▶ Problem
Output each line of the material exactly as it stands.

▶ Data for this exercise

#####

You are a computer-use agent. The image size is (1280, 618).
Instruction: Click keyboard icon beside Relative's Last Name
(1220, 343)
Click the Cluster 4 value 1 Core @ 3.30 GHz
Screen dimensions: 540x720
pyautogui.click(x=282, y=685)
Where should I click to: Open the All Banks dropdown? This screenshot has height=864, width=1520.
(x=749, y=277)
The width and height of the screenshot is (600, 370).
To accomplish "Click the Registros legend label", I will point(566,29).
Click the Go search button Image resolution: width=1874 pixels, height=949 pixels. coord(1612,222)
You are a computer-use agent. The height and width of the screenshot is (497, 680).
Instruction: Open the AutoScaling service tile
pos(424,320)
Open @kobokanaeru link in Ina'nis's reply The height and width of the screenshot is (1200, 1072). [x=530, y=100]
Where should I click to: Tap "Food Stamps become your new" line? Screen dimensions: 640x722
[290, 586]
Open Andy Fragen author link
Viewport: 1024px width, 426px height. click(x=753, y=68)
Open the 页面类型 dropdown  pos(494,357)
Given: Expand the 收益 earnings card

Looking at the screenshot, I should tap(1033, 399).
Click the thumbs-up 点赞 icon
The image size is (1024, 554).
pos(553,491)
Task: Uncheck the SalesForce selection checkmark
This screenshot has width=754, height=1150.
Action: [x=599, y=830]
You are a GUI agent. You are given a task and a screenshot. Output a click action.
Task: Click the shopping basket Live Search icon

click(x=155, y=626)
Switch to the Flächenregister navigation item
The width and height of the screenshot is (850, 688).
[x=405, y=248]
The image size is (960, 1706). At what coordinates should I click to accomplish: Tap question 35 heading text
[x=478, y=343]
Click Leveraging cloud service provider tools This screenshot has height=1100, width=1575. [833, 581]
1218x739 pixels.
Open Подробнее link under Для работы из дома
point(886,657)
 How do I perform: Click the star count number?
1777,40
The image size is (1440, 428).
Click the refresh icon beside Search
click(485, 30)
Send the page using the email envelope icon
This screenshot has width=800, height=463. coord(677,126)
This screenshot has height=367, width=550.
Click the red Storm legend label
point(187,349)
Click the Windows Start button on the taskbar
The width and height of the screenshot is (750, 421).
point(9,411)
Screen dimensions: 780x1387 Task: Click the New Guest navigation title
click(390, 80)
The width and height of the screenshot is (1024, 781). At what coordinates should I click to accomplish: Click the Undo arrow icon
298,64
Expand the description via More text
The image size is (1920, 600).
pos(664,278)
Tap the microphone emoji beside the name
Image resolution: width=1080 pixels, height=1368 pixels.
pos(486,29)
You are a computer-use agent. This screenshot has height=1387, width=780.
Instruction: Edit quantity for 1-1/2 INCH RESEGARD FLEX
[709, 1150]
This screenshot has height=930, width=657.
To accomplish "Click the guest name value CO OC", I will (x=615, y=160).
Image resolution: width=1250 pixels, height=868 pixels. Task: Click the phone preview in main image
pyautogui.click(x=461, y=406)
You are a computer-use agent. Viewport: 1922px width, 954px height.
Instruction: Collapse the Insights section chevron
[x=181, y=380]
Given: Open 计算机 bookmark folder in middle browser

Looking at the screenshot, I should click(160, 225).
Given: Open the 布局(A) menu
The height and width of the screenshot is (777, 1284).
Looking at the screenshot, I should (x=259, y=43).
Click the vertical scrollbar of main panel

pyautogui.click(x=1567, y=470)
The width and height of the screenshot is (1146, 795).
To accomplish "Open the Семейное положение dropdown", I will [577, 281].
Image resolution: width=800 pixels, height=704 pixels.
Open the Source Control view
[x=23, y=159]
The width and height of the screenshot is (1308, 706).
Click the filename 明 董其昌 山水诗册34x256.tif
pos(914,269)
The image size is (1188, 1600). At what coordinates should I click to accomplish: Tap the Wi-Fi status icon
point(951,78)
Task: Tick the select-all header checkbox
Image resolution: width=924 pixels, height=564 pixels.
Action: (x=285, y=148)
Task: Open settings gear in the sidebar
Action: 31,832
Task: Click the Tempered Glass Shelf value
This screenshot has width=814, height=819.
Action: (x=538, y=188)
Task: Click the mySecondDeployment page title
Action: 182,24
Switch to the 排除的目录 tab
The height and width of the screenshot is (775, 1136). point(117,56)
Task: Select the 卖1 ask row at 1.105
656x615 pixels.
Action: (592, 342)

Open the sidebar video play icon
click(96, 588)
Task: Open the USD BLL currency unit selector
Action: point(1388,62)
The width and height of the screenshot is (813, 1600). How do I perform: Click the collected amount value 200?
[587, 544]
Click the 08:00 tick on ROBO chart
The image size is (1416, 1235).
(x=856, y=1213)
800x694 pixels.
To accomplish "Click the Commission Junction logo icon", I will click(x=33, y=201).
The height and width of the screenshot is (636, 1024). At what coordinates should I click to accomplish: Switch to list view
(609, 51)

#####

▶ Written response
You are a computer-use agent. The image size is (1280, 618).
Instruction: Click keyboard icon beside Relative's Last Name
(1220, 343)
Click the Cluster 4 value 1 Core @ 3.30 GHz
Screen dimensions: 540x720
pyautogui.click(x=282, y=685)
Where should I click to: Open the All Banks dropdown? This screenshot has height=864, width=1520.
(x=749, y=277)
The width and height of the screenshot is (600, 370).
To accomplish "Click the Registros legend label", I will point(566,29).
Click the Go search button Image resolution: width=1874 pixels, height=949 pixels. coord(1612,222)
You are a computer-use agent. The height and width of the screenshot is (497, 680).
Instruction: Open the AutoScaling service tile
pos(424,320)
Open @kobokanaeru link in Ina'nis's reply The height and width of the screenshot is (1200, 1072). [x=530, y=100]
Where should I click to: Tap "Food Stamps become your new" line? Screen dimensions: 640x722
[290, 586]
Open Andy Fragen author link
Viewport: 1024px width, 426px height. click(x=753, y=68)
Open the 页面类型 dropdown  pos(494,357)
Given: Expand the 收益 earnings card

Looking at the screenshot, I should tap(1033, 399).
Click the thumbs-up 点赞 icon
The image size is (1024, 554).
pos(553,491)
Task: Uncheck the SalesForce selection checkmark
This screenshot has width=754, height=1150.
Action: [x=599, y=830]
You are a GUI agent. You are given a task and a screenshot. Output a click action.
Task: Click the shopping basket Live Search icon

click(x=155, y=626)
Switch to the Flächenregister navigation item
The width and height of the screenshot is (850, 688).
[x=405, y=248]
The image size is (960, 1706). At what coordinates should I click to accomplish: Tap question 35 heading text
[x=478, y=343]
Click Leveraging cloud service provider tools This screenshot has height=1100, width=1575. [833, 581]
1218x739 pixels.
Open Подробнее link under Для работы из дома
point(886,657)
 How do I perform: Click the star count number?
1777,40
The image size is (1440, 428).
Click the refresh icon beside Search
click(485, 30)
Send the page using the email envelope icon
This screenshot has width=800, height=463. coord(677,126)
This screenshot has height=367, width=550.
Click the red Storm legend label
point(187,349)
Click the Windows Start button on the taskbar
The width and height of the screenshot is (750, 421).
point(9,411)
Screen dimensions: 780x1387 Task: Click the New Guest navigation title
click(390, 80)
The width and height of the screenshot is (1024, 781). At what coordinates should I click to accomplish: Click the Undo arrow icon
298,64
Expand the description via More text
The image size is (1920, 600).
pos(664,278)
Tap the microphone emoji beside the name
Image resolution: width=1080 pixels, height=1368 pixels.
pos(486,29)
You are a computer-use agent. This screenshot has height=1387, width=780.
Instruction: Edit quantity for 1-1/2 INCH RESEGARD FLEX
[709, 1150]
This screenshot has height=930, width=657.
To accomplish "Click the guest name value CO OC", I will (x=615, y=160).
Image resolution: width=1250 pixels, height=868 pixels. Task: Click the phone preview in main image
pyautogui.click(x=461, y=406)
You are a computer-use agent. Viewport: 1922px width, 954px height.
Instruction: Collapse the Insights section chevron
[x=181, y=380]
Given: Open 计算机 bookmark folder in middle browser

Looking at the screenshot, I should click(160, 225).
Given: Open the 布局(A) menu
The height and width of the screenshot is (777, 1284).
Looking at the screenshot, I should (x=259, y=43).
Click the vertical scrollbar of main panel

pyautogui.click(x=1567, y=470)
The width and height of the screenshot is (1146, 795).
To accomplish "Open the Семейное положение dropdown", I will [577, 281].
Image resolution: width=800 pixels, height=704 pixels.
Open the Source Control view
[x=23, y=159]
The width and height of the screenshot is (1308, 706).
Click the filename 明 董其昌 山水诗册34x256.tif
pos(914,269)
The image size is (1188, 1600). At what coordinates should I click to accomplish: Tap the Wi-Fi status icon
point(951,78)
Task: Tick the select-all header checkbox
Image resolution: width=924 pixels, height=564 pixels.
Action: (x=285, y=148)
Task: Open settings gear in the sidebar
Action: 31,832
Task: Click the Tempered Glass Shelf value
This screenshot has width=814, height=819.
Action: (x=538, y=188)
Task: Click the mySecondDeployment page title
Action: 182,24
Switch to the 排除的目录 tab
The height and width of the screenshot is (775, 1136). point(117,56)
Task: Select the 卖1 ask row at 1.105
656x615 pixels.
Action: (592, 342)

Open the sidebar video play icon
click(96, 588)
Task: Open the USD BLL currency unit selector
Action: point(1388,62)
The width and height of the screenshot is (813, 1600). How do I perform: Click the collected amount value 200?
[587, 544]
Click the 08:00 tick on ROBO chart
The image size is (1416, 1235).
(x=856, y=1213)
800x694 pixels.
To accomplish "Click the Commission Junction logo icon", I will click(x=33, y=201).
The height and width of the screenshot is (636, 1024). At what coordinates should I click to accomplish: Switch to list view
(609, 51)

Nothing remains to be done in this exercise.